Chinese travel agencies were told this month to remove any information about the Vatican from their websites, in effect serving notice to holiday-makers who make it as far as Italy to ignore the imposing blue dome of St. Peter’s Basilica, visible as it is from hotels and streets outside the Vatican boundaries in Rome. A similar directive was issued in late 2017, but this time the move comes in the wake of the September 2018 deal. 

Overall, the number of Chinese tourists tripled from 40 million to 130 million in the decade from 2007 to 2017. Increasingly well-to-do, outbound Chinese are seen as an important source of revenue not only in Asia, the first holiday destination for many, but further afield in Europe, including at the Vatican, where a notably opaque financial system depends, in part at least, on tourism.

Chinese language signs are increasingly common at Italian airports and at some sites popular with tourists, and, according to official Italian statistics provided to the Register, Chinese visitors jumped from 2.6 million in 2016 to more than 3 million the following year.

But one notable recent Chinese arrival, Chinese President Xi Jinping, did not meet Pope Francis at the Vatican during his late March state visit to Italy, France and Monaco. Xi’s trip yielded around $60 billion worth of business deals and saw Italy ignore U.S. warnings to become the first Group of 7 or Western European country to sign up to China’s Belt and Road Initiative, a mammoth transport infrastructure blueprint that aims to link much of Eurasia to China. 

 

The Taiwan Factor

Usually such state visits to Italy mean a meeting with the Holy Father, and in the wake of last year’s deal, there was speculation that Xi and Pope Francis could meet.

But the Holy See is one of only 17 states to retain diplomatic relations with Taiwan, an island slightly bigger than Maryland that lies about 100 miles off the coast of China and which Beijing’s ruling Communist Party regards as renegade Chinese territory. 

Taiwanese diplomats make frequent and appreciative references to their country's ties to the Vatican, and, not only has Taiwan used Twitter to criticize the treatment of Christians in China, it remains at the center of an increasingly competitive Sino-American rivalry. 

“Beijing's goal with the Vatican is to break the link with Taiwan. The deal and whatever subsequent relations occur are primarily a means to that end in my view, and Beijing’s modus operandi is to patiently apply carrots and sticks.

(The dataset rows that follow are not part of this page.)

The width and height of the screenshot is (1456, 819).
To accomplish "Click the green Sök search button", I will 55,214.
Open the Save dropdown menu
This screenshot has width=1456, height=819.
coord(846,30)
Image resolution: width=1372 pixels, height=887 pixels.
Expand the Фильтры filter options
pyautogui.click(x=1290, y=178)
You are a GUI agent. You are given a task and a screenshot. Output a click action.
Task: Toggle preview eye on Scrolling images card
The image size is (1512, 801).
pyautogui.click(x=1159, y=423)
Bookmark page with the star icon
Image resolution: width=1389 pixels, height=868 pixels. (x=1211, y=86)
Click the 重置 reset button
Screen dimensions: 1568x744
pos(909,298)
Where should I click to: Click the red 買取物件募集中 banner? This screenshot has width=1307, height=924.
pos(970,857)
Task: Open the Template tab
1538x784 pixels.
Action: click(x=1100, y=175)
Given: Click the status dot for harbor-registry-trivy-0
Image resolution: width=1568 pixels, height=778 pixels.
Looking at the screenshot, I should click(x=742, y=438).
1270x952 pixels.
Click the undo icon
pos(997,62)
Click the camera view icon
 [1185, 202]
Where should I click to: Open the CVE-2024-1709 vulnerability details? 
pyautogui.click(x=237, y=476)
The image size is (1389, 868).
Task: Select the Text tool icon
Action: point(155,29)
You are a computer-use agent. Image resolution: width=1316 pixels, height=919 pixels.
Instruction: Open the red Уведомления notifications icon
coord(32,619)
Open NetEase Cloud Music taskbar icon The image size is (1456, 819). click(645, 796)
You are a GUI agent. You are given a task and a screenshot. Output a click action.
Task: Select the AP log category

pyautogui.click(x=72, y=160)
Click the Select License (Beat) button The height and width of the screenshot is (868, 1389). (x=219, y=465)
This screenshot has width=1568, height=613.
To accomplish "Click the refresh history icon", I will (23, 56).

In most ‘negotiations’ of this sort, China invariably has more carrots and more sticks than their negotiating partner, but the Vatican is unique,” said Jonathan Sullivan, the director of China programs at the University of Nottingham's Asia Research Institute.

The Trump administration has described China as a serious strategic rival and has warned allies such as Italy against closer ties with China, which is in line to overtake the U.S. as the world’s biggest economy sometime in the coming decade or so.

Though almost isolated diplomatically and under increasing pressure from Beijing, Taiwan is protected by U.S. security guarantees, in part outlined in the Taiwan Relations Act, which is 40 years old this week. 

Marking that anniversary, Taiwanese President Tsai Ing-Wen said in an April 9 speech to the Center for Strategic & International Studies, a Beltway think tank, that “I hope that the United States can make clear at a very senior level that it considers the security of Taiwan vital to the defense of democracy.”

Register correspondent Simon Roughneen reports from Asia for various publications.